• _TEXT PROVIDED_:
== Segment start ==
# My small collection



## iced_theater (Feb 20, 2006)

Here is what my collection currently consists of. I'm missing 1 or 2 lights and have thrown away or torn apart a couple others


----------



## magic79 (Feb 20, 2006)

Beautiful collection! We have many of the same lights.

What guitar is that...Rickenbacker??


----------



## iced_theater (Feb 20, 2006)

It's a Jackson Soloist. I also have a Fender Strat, Ibanez acoustic/electric, and some really old unknown acoustic.


----------



## igabo (Feb 20, 2006)

Whats that? And I'm hoping it's one of those "sleeper" lights. :devil:


----------



## iced_theater (Feb 21, 2006)

Close to a sleeper. It's more asleep than anything. It's a standard issue Union Pacific Railroad 2D light. They don't want you to wake up hobo's, or actually being able to see what your doing, so they give the most pathetic piece of lighting around. Looking around, it's most similer to a Rayovac light you can buy at Wal-Mart.
== Segment end ==
• _WHAT YOU NEED TO DO_:
- 1) Translate this sentence from the "My small collection" thread into Spanish: "Here is what my collection currently consists of."
- 2) Answer these questions using the "My small collection" thread:
(a) What model is the guitar in the collection?
(b) Which railroad issued the 2D light?
(c) Which light sold at Wal-Mart is that 2D light most similar to?

• _DATA TO EXAMINE_:
== Segment start ==
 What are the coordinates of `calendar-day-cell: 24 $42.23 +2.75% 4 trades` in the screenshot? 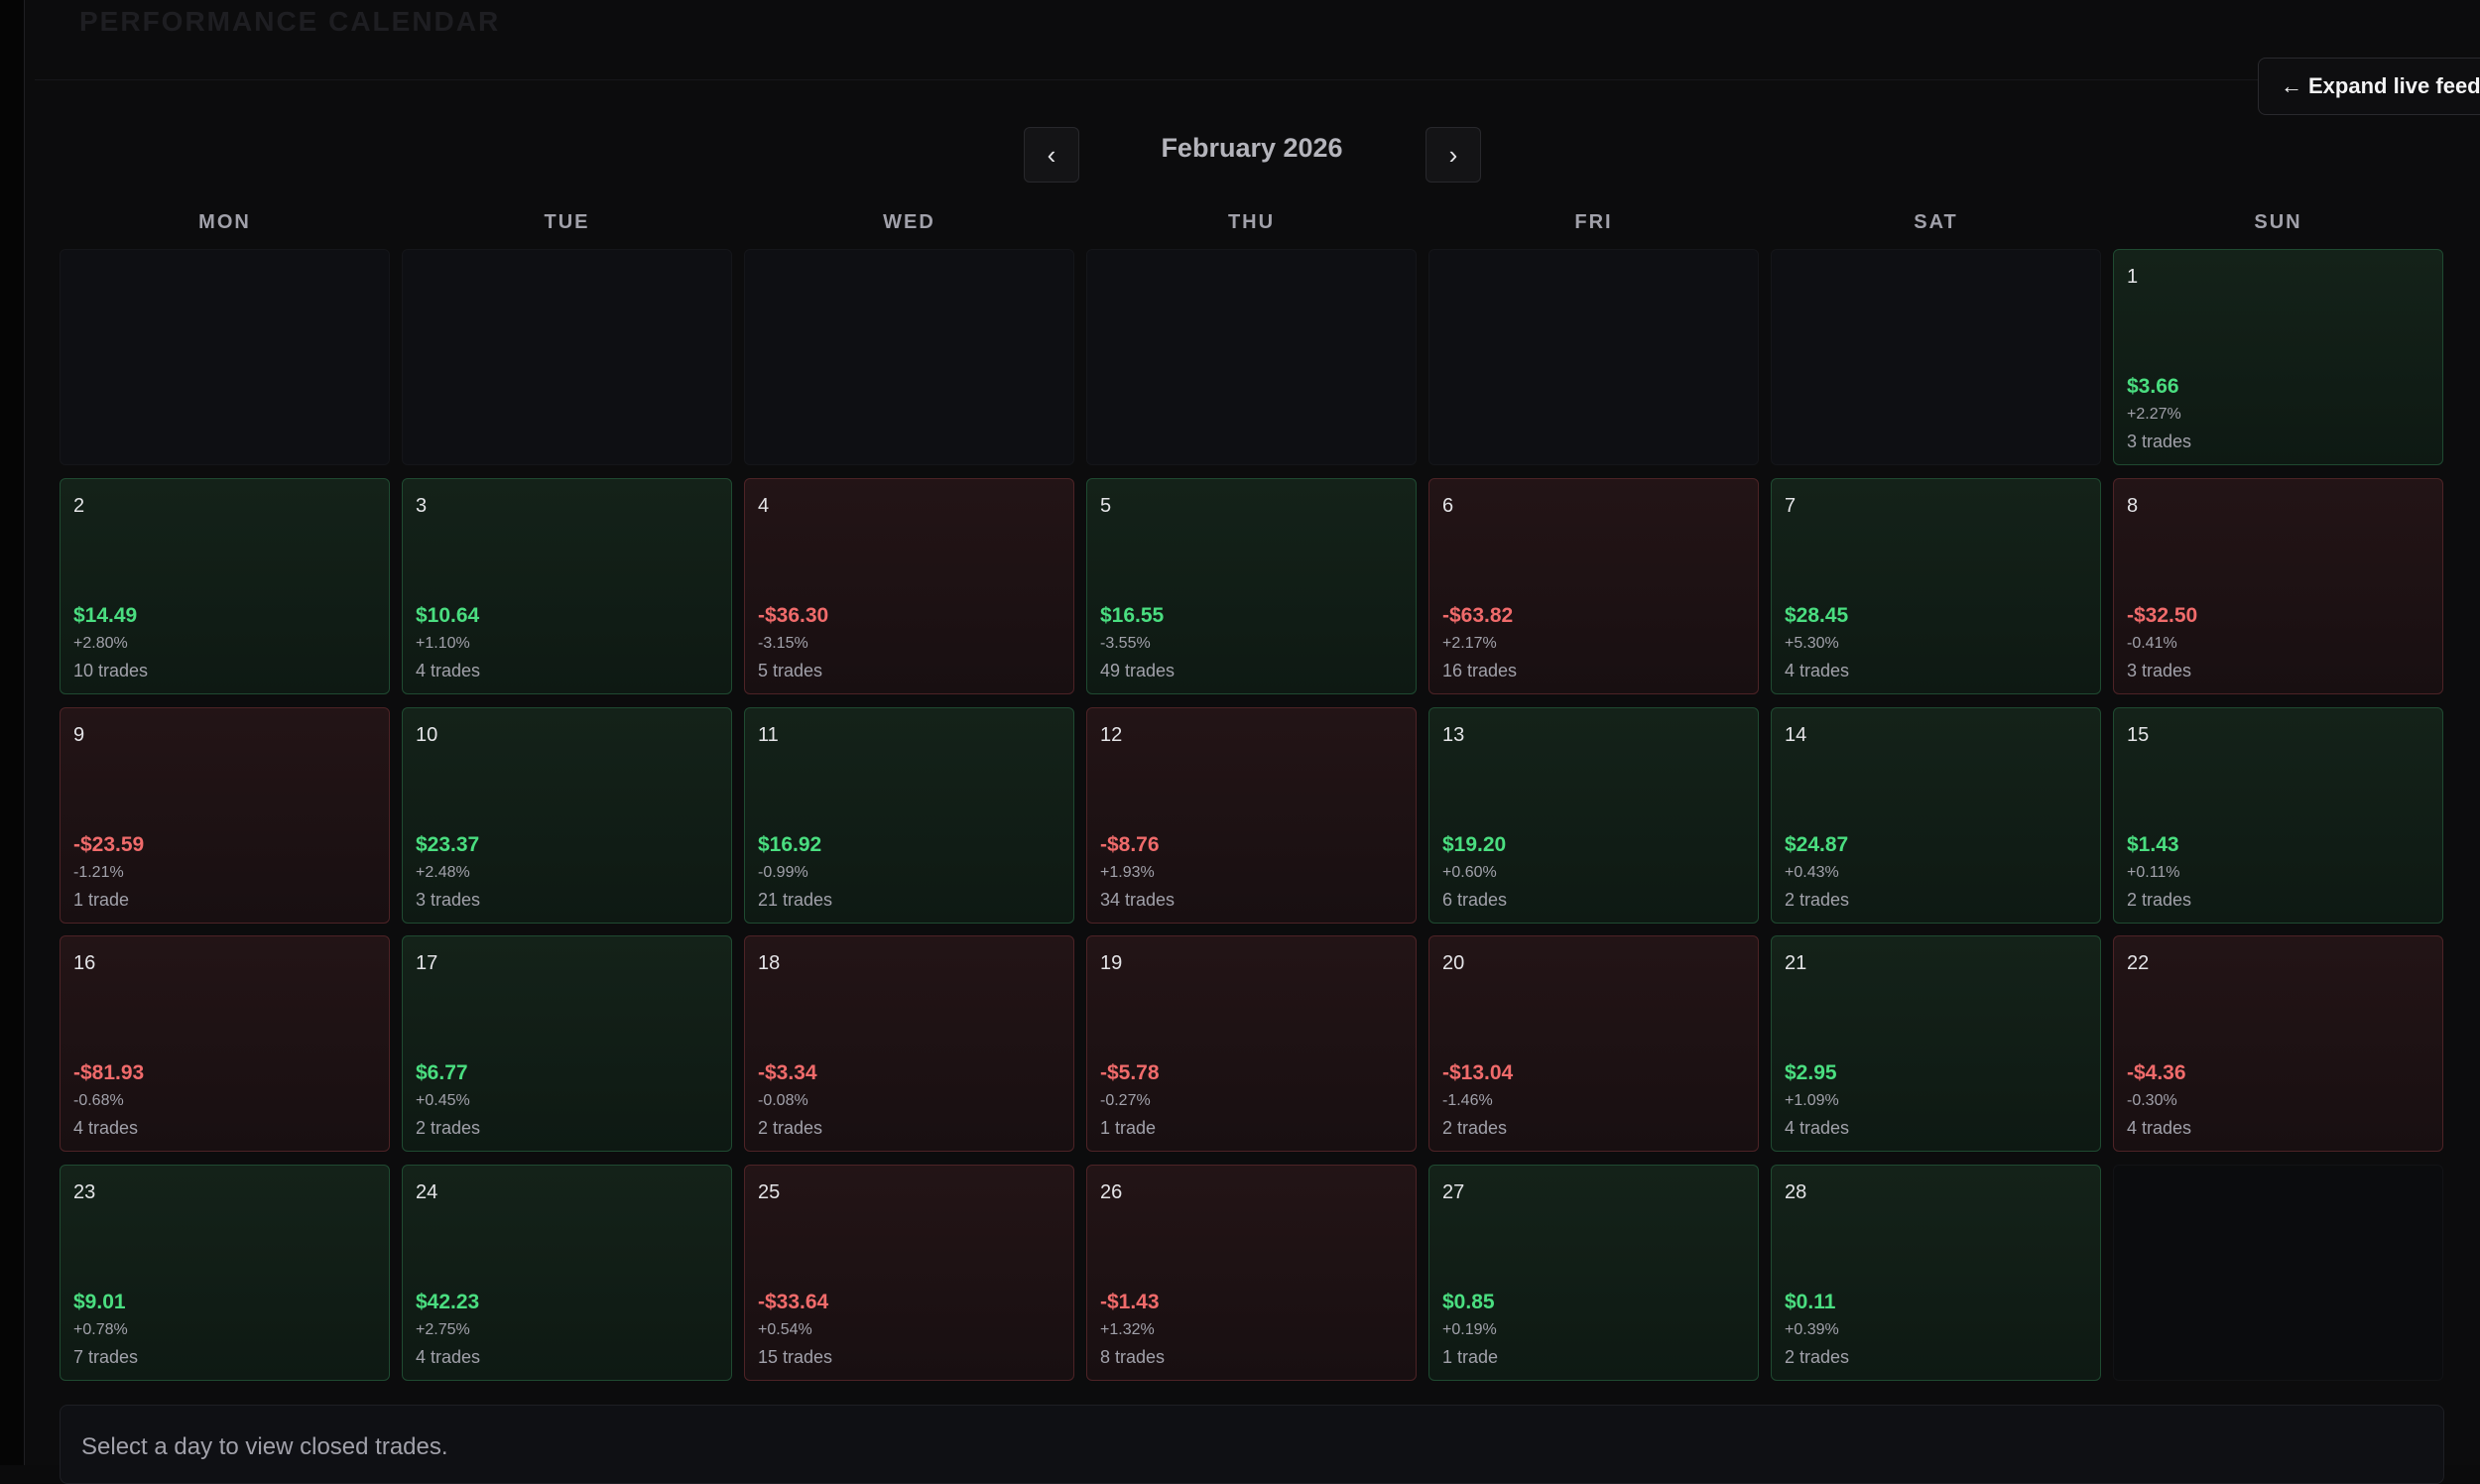 It's located at (567, 1273).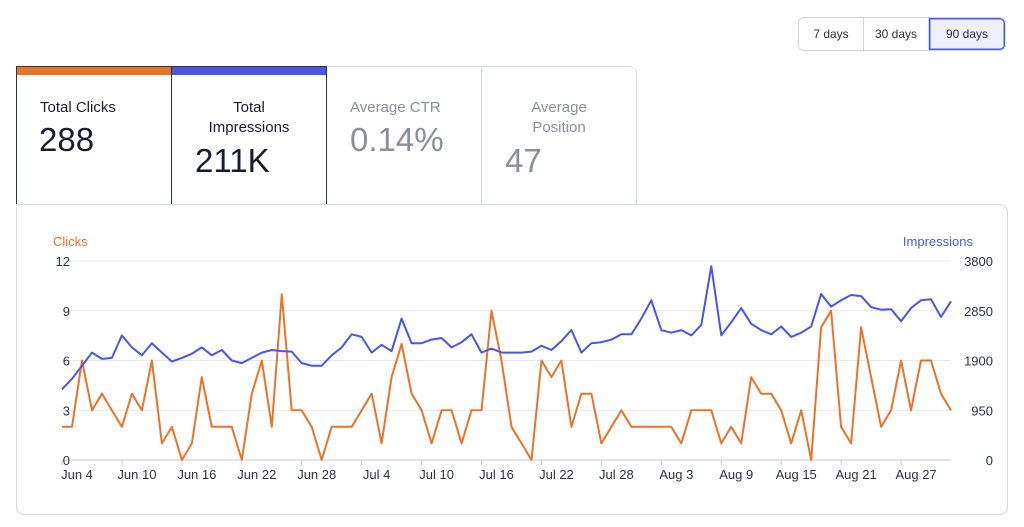  Describe the element at coordinates (896, 34) in the screenshot. I see `range-30-days-button: 30 days` at that location. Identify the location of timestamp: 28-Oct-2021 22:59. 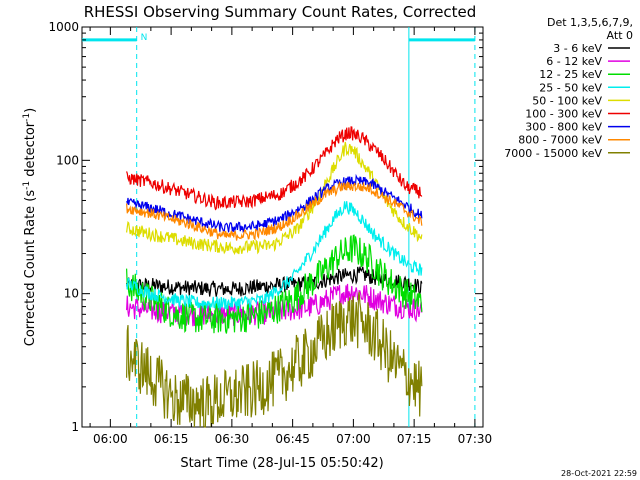
(599, 474).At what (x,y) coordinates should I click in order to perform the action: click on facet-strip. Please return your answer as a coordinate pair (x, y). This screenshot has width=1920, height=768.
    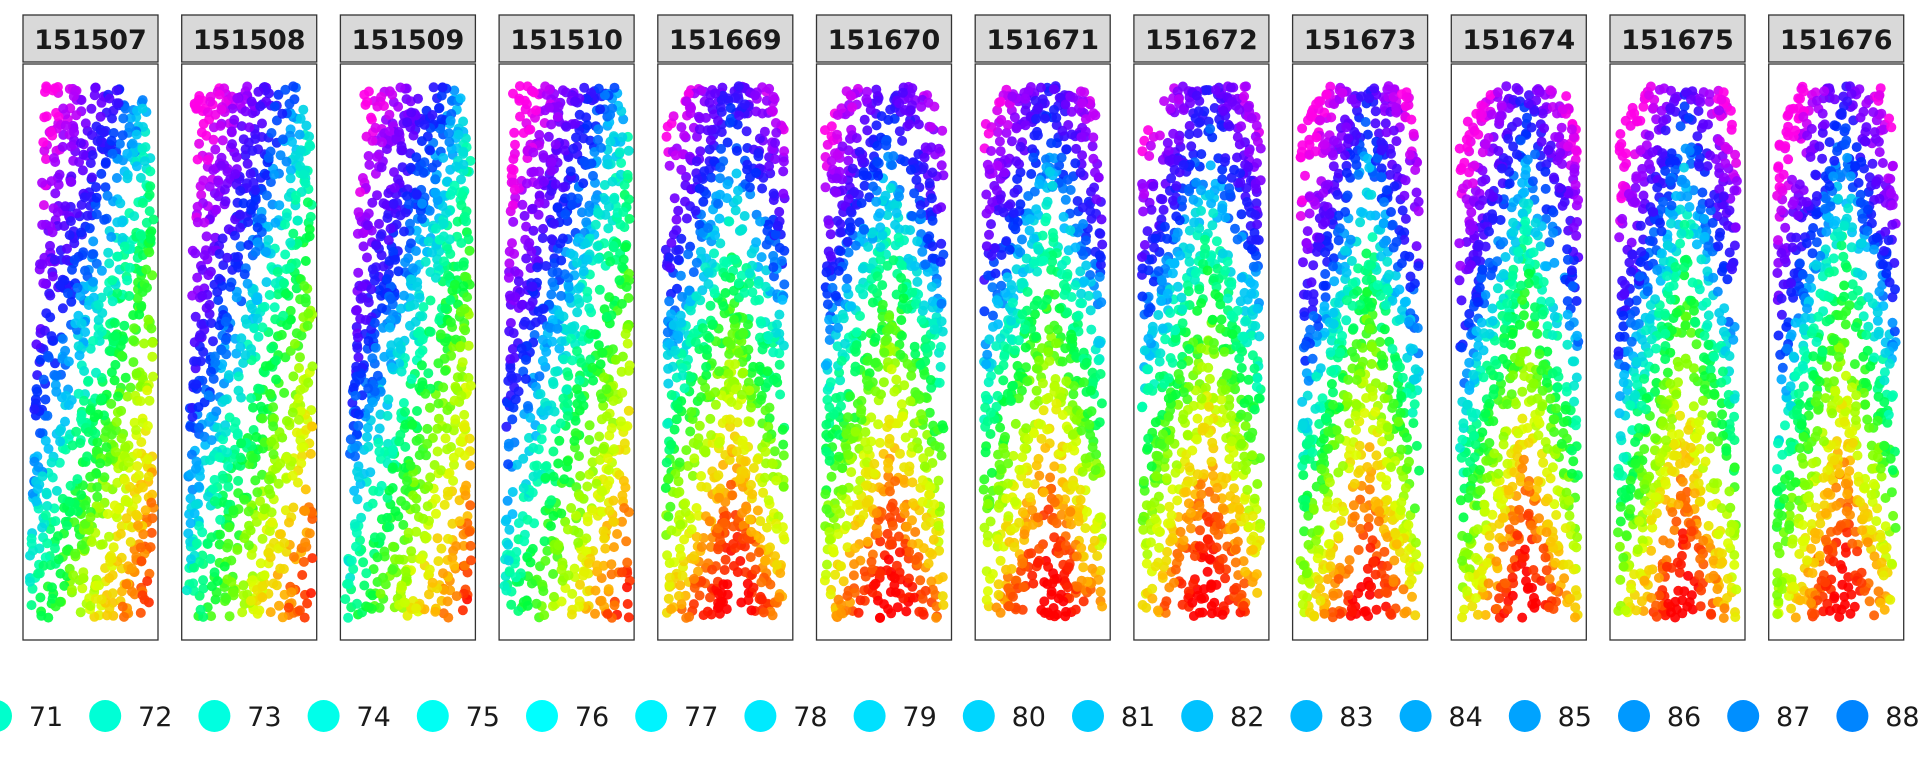
    Looking at the image, I should click on (408, 38).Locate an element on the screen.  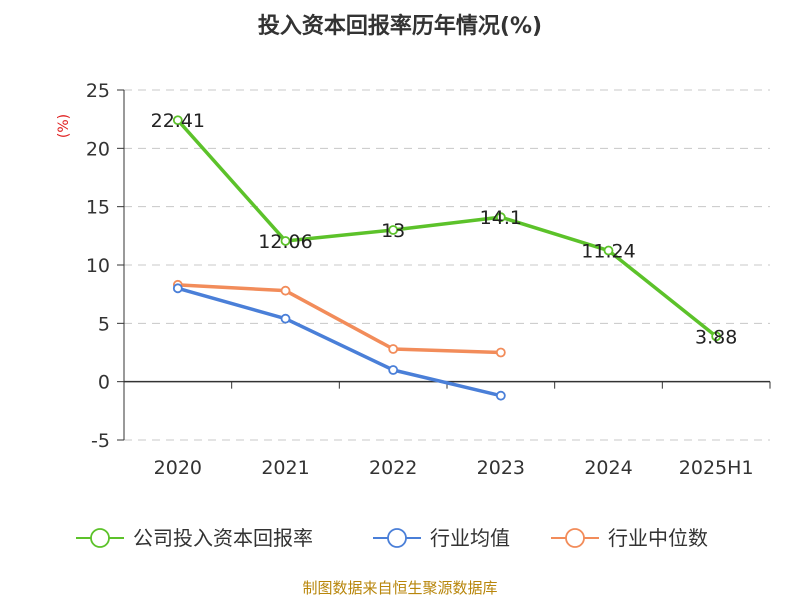
x-tick-label: 2025H1 is located at coordinates (716, 468).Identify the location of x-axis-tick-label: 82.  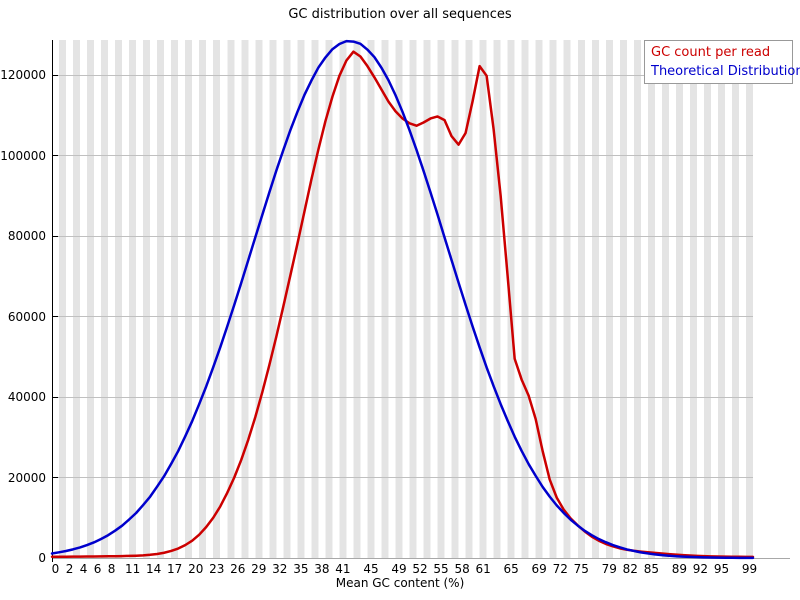
(630, 569).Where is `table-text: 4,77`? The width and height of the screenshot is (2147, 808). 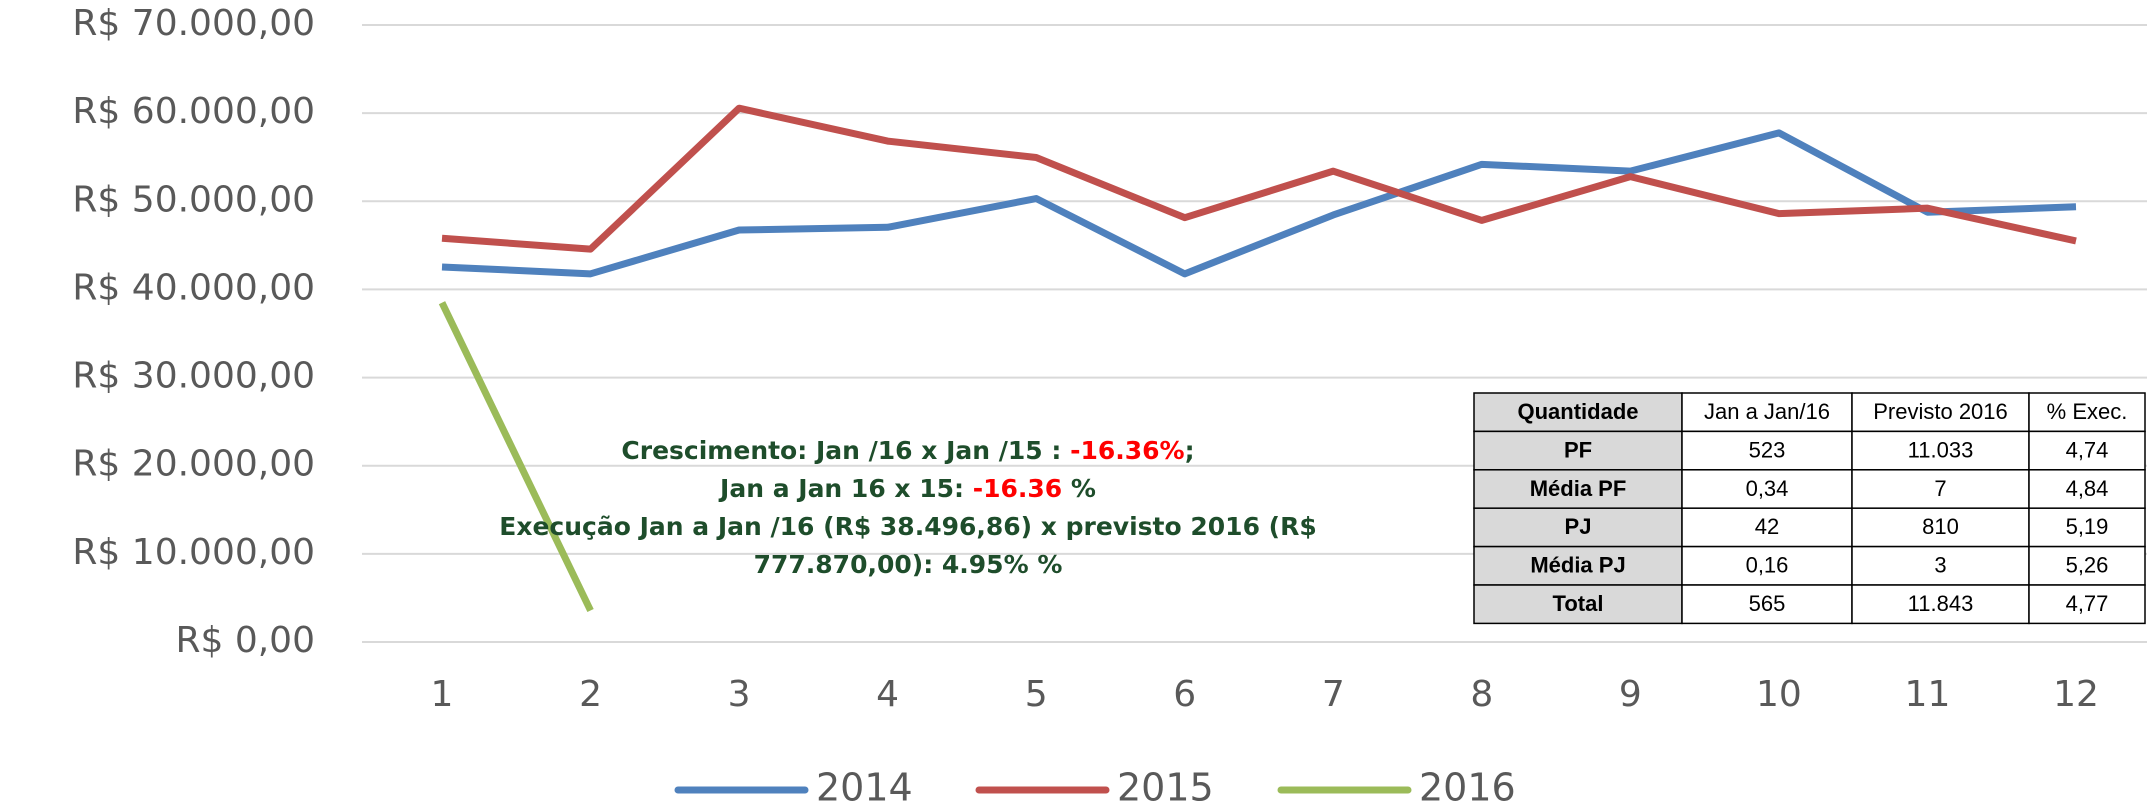 table-text: 4,77 is located at coordinates (2088, 604).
== Segment end ==
• _EXERCISE RESULTS_:
- 1) Esto es lo que compone actualmente mi colección.

- 2)
(a) A Jackson Soloist.
(b) The Union Pacific Railroad.
(c) A Rayovac light.